Entasis’ R&D pipeline of four medicines exclusively targets bacteria in the highest threat category defined by WHO and CDC. For example, its most advanced project targets A. baumannii, which can cause severe drug-resistant infections including pneumonia and urinary tract infections (UTIs). Entasis stands out for supporting its two late-stage projects with plans to ensure better access and good stewardship soon after launch. This includes zoliflodacin, a novel Phase II candidate targeting gonorrhoea, which is estimated to cause 78 million infections globally.1 As a novel medicine, zoliflodacin has important differences from existing medicines, which may help to preserve its effectiveness.

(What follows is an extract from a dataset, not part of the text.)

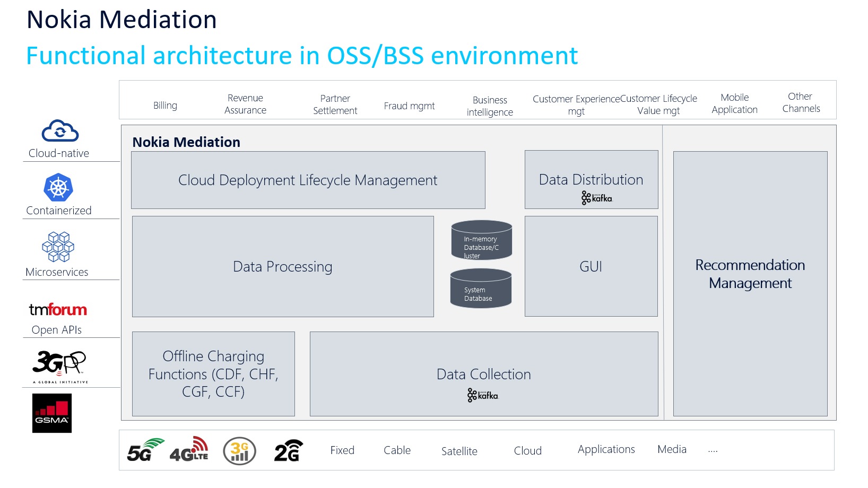Select the Data Processing block

pos(282,266)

Within this group, Wockhardt has one of the largest pipelines: four projects in clinical development, and five in pre-clinical stages. It has multiple projects that target bacteria in the highest threat category. For example, its medicine cefepime/zidebactam, in Phase I, targets carbapenem-resistant Enterobacteriaceae, which causes diverse diseases including lower respiratory tract infections. Wockhardt is planning ahead to ensure rapid access to its four late-stage candidates: it commits to simultaneously filing the successful products for registration in India and other high-need countries. Although Wockhardt has a substantial generic medicine division, it was evaluated by the Benchmark alongside the small- and medium-sized enterprises. This enables a comparative analysis of its R&D activities.

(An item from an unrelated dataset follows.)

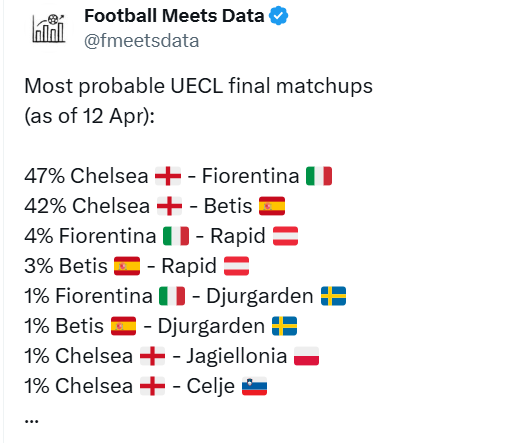
Task: Click Sweden flag on 1% Fiorentina line
Action: point(333,296)
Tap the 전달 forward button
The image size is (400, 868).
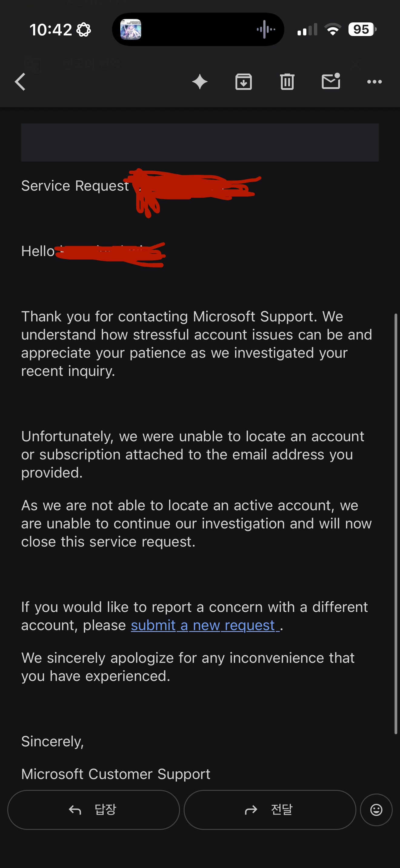click(x=270, y=810)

Summit is developing three antibacterial medicines, including one in Phase III that is considered novel: ridinilazole, for C. difficile infections. Ridinilazole meets all criteria for novelty: it belongs to a new chemical class, and has a new target, mode of action and no cross-resistance. In terms of access planning, Summit has already entered into a regional licensing agreement for the medicine with Eurofarma Laboratorios, one of the largest pharmaceutical companies in Brazil and present in more than 20 countries in Latin America.
Melinta and Tetraphase are tied in fourth place, having performed well in different areas. Melinta filed for bankruptcy in December 2019. During the period of analysis, it had the largest pipeline in this group, with 11 projects, including eight in clinical development. It also reported access plans in place for its late-stage projects, but not stewardship plans. Tetraphase has a smaller pipeline, but it does have both access and stewardship plans in place to support its approved product, eravacycline. This includes a licensing agreement and plans to develop a surveillance network.